C’est dans ce décor que s’est déroulé cet été, durant une semaine, un stage destiné à former des adolescents urbains à la préservation des modestes bâtiments ruraux d’autrefois: pigeonniers, cabanes à outils, fours à pain. Pour certains de ces gamins et de ces gamines surgis du métro, un saut dans l’inconnu et même dans l’exotique.
Pas pour tous : depuis trois ans  j’essaie d’offrir à mes petits-enfants et à leurs copains d’autres perspectives de vacances que de se dorer les fesses sur une plage. Dans ma vieille ferme de Champagnac je leur propose une semaine d’immersion dans la vie campagnarde. On visite des élevages y compris ceux de cochons qui sentent si fort, on plonge dans la Dordogne, on  rouvre de vieux chemins embroussaillés, on reconstruit des murs avec les maçons du village, en pleine nuit on tente de comprendre les rumeurs de la forêt. Pour ce quatrième juillet campagnard nous avons été un peu plus loin.
Une singulière association locale nous en a donné l’occasion. Il y a dix neuf ans s’est crée en Dordogne un groupe de citoyens passionnés par l’étude et la conservation de ce qu’ils appellent le « petit patrimoine rural ». Châteaux, églises et manoirs, ont, depuis un siècle, leurs défenseurs appuyés par les fonctionnaires des Monuments historiques. Mais les petits édifices utilitaires qui ont rendu tant de services aux paysans sont aujourd’hui ignorés de tous et, faute d’entretien, menacés de démolition. L’association, nommée « La Pierre Angulaire », s’est donnée pour mission de recenser ce patrimoine-là sur l’ensemble du Périgord. Pour en conserver au moins les images. Vaste programme ! A la limite et même au-delà du raisonnable malgré les encouragements du Conseil général. Ces bâtiments vernaculaires seraient au nombre de 10.000 dans le département.  Eh bien, nous avons enfourché cette chimère-là. Pour chaque bâtiment le travail consiste à constituer un dossier quasi « scientifique »: localisation sur la carte IGN et sur les cadastres (modernes et napoléonien), dessins cotés, photos numériques, historique, appréciation sur l’état de la bâtisse, coordonnées du propriétaire ainsi que son accord pour l’archivage de ces données, etc.

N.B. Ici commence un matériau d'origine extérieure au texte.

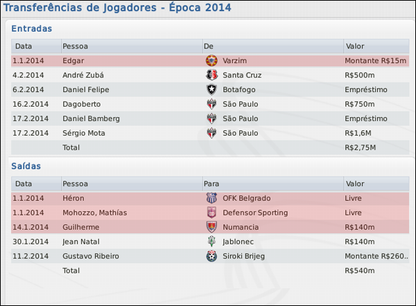
Task: Click São Paulo crest in Sérgio Mota row
Action: tap(211, 133)
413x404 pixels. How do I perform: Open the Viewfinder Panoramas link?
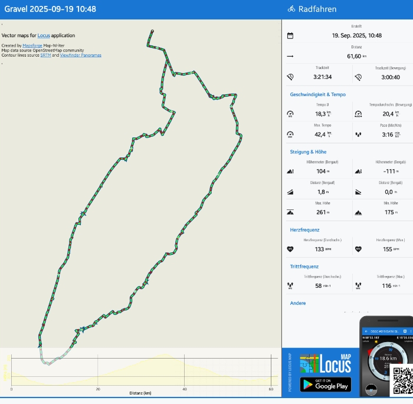(80, 55)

Nous avons déniché quatre volontaires – deux filles et deux garçons – pour se lancer dans cette
aventure. L’ainé, 17 ans, venait de passer son bac littéraire en Seine-et-Marne, la suivante, 15ans, sortait de seconde scientifique dans un lycée des Hauts-de-Seine, les deux autres passaient leur quatorzième année dans des collèges de l’Aude et de Haute-Garonne. Après une journée d’initiation par des militants de la « Pierre Angulaire »  les voilà partis en deux équipes – avec un adulte pour chauffeur –  pour une semaine de crapahutage sur le terrain.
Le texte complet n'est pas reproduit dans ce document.